● **Texte fourni**:
════════
J’avais fait un appel du pied lors de mon précédent test des câbles de modulation SQM du néerlandais Grimm Audio, en manifestant mon intérêt pour leur lecteur MU1. J’avais apprécié le design très particulier de l’objet, et puis j’avoue avoir toujours eu beaucoup d’admiration pour cette société plutôt orientée vers le monde professionnel et peu encline à renouveler sa gamme ou développer de nouveaux produits par stricte nécessité commerciale. La société Grimm Audio n’est d’ailleurs guère plus disposée à se fondre dans la masse du conformisme ambiant et ses produits sont peu nombreux mais possèdent une personnalité indéniable. J’ai donc accueilli la proposition de l’importateur français et d’Eelco Grimm avec enthousiasme lorsqu’ils m’ont proposé de me prêter un MU1 pour l’essayer chez moi.
════════
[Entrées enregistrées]
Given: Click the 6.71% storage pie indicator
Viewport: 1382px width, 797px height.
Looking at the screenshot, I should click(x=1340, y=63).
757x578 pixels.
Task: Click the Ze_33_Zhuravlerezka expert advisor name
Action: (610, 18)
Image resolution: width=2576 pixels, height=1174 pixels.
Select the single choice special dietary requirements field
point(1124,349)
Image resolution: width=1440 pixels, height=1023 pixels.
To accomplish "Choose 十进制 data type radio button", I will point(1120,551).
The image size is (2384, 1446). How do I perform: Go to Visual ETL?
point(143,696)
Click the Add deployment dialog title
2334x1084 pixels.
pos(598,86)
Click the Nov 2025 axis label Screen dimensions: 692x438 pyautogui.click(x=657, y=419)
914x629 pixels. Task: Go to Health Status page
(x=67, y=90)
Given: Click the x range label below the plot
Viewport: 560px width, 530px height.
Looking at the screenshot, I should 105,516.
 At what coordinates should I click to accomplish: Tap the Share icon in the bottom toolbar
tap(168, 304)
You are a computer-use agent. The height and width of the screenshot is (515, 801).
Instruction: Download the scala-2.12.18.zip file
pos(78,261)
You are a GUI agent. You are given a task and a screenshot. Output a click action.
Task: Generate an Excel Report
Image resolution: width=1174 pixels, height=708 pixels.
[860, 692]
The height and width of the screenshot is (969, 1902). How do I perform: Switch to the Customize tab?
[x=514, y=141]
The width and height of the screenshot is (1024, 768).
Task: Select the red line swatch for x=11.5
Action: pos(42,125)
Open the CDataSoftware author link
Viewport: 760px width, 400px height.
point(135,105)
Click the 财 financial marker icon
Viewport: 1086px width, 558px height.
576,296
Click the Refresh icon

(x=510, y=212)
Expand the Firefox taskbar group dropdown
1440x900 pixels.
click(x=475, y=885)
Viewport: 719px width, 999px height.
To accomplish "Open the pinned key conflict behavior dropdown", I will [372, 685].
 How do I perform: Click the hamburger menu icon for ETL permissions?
════════
● **Travail demandé**:
A) Répondez à ces questions d'après le texte sur le lecteur MU1 :
(i) De quelle nationalité est la société Grimm Audio ?
(ii) Quels produits de Grimm Audio avaient fait l'objet du précédent test ?
(iii) Qui a proposé de prêter un MU1 ?
B) Réécrivez le passage du texte sur le lecteur MU1 qui va de « J’avais fait un » jusqu'à « l’essayer chez moi. » inclus, en remplaçant « enthousiasme » par « grand plaisir ».

● **Réponses par consigne**:
A)
(i) Néerlandaise.
(ii) Les câbles de modulation SQM.
(iii) L'importateur français et Eelco Grimm.

B)
J’avais fait un appel du pied lors de mon précédent test des câbles de modulation SQM du néerlandais Grimm Audio, en manifestant mon intérêt pour leur lecteur MU1. J’avais apprécié le design très particulier de l’objet, et puis j’avoue avoir toujours eu beaucoup d’admiration pour cette société plutôt orientée vers le monde professionnel et peu encline à renouveler sa gamme ou développer de nouveaux produits par stricte nécessité commerciale. La société Grimm Audio n’est d’ailleurs guère plus disposée à se fondre dans la masse du conformisme ambiant et ses produits sont peu nombreux mais possèdent une personnalité indéniable. J’ai donc accueilli la proposition de l’importateur français et d’Eelco Grimm avec grand plaisir lorsqu’ils m’ont proposé de me prêter un MU1 pour l’essayer chez moi.